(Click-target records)
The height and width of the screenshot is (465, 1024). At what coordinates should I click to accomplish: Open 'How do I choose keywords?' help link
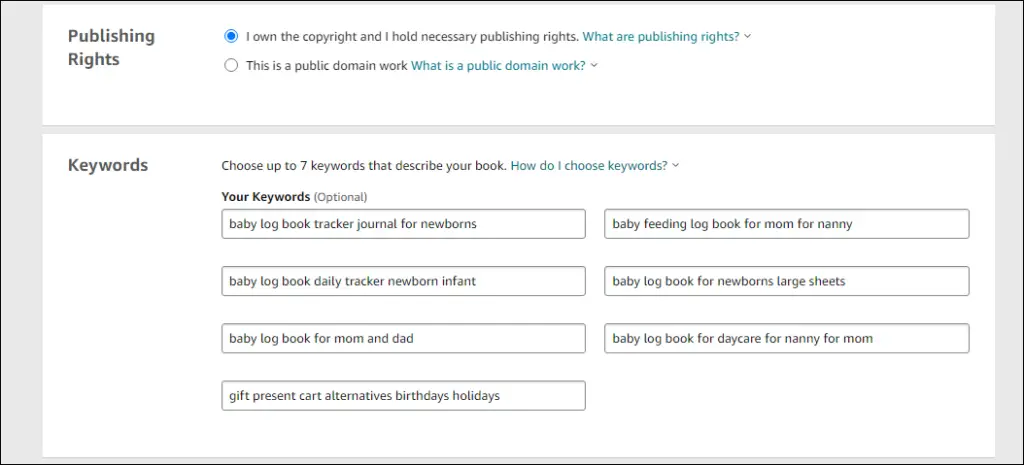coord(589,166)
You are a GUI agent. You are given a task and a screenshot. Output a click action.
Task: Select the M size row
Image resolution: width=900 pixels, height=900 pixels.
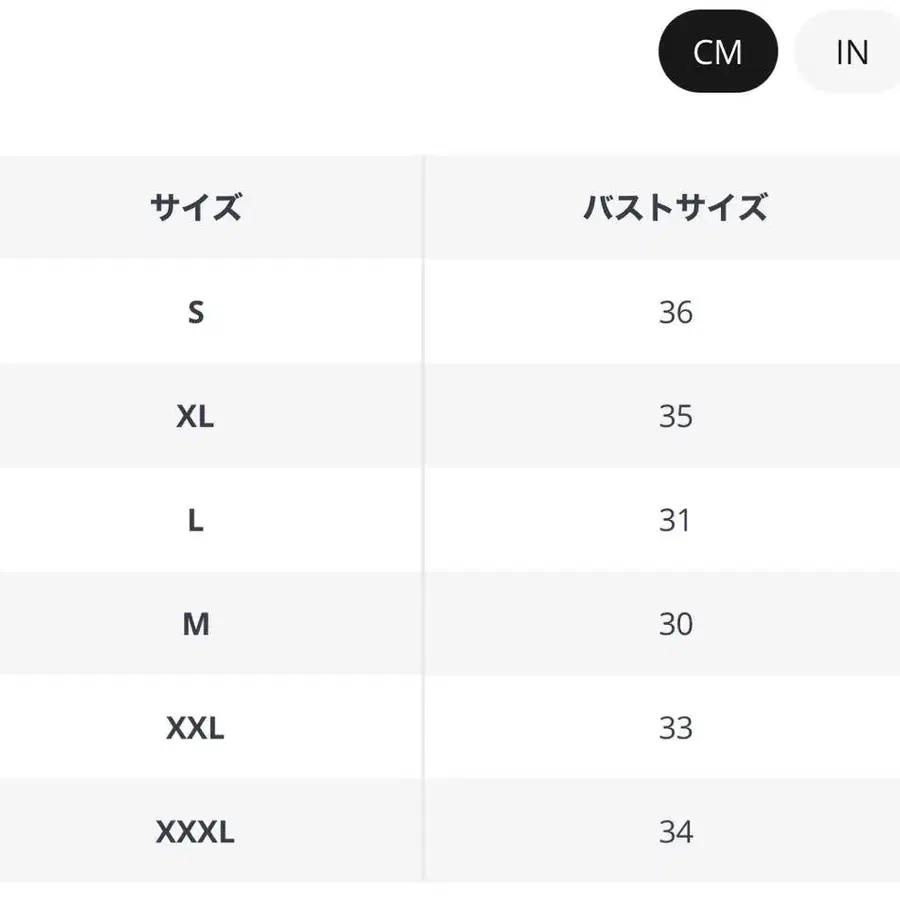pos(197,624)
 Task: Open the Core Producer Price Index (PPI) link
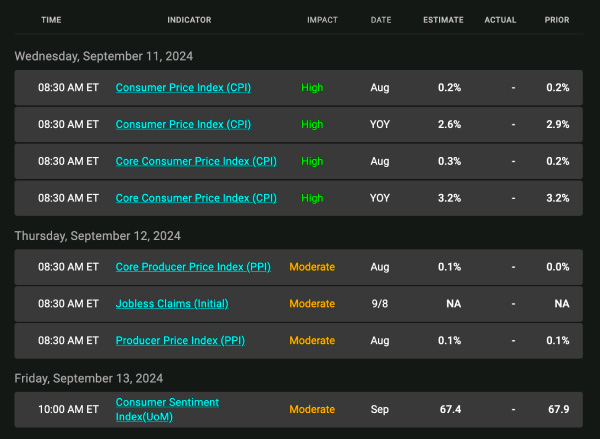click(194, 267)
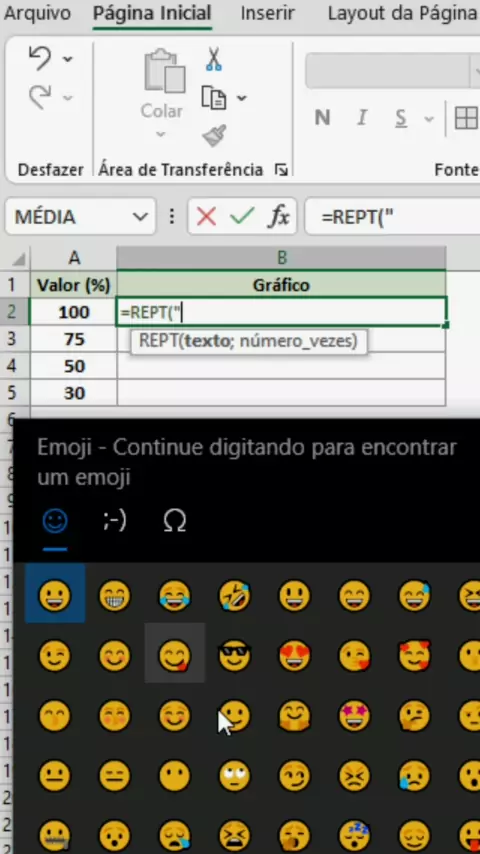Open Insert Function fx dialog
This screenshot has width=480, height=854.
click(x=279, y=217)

TASK DETAILS:
Render every line of the records above as a Markdown table with columns Row and Text, numbering the rows and skipping blank lines. Leave the pictures out.

RESPONSE TO THE TASK:
| Row | Text |
|---|---|
| 1 | The height and width of the screenshot is (465, 1024). At what coordinates should I click to accomplish: Open 'How do I choose keywords?' help link |
| 2 | coord(589,166) |
| 3 | You are a GUI agent. You are given a task and a screenshot. Output a click action. |
| 4 | Task: Select the M size row |
| 5 | Image resolution: width=900 pixels, height=900 pixels. |
| 6 | pos(197,624) |
| 7 |  Task: Open the Core Producer Price Index (PPI) link |
| 8 | click(194, 267) |
| 9 | Open Insert Function fx dialog |
| 10 | This screenshot has width=480, height=854. |
| 11 | click(x=279, y=217) |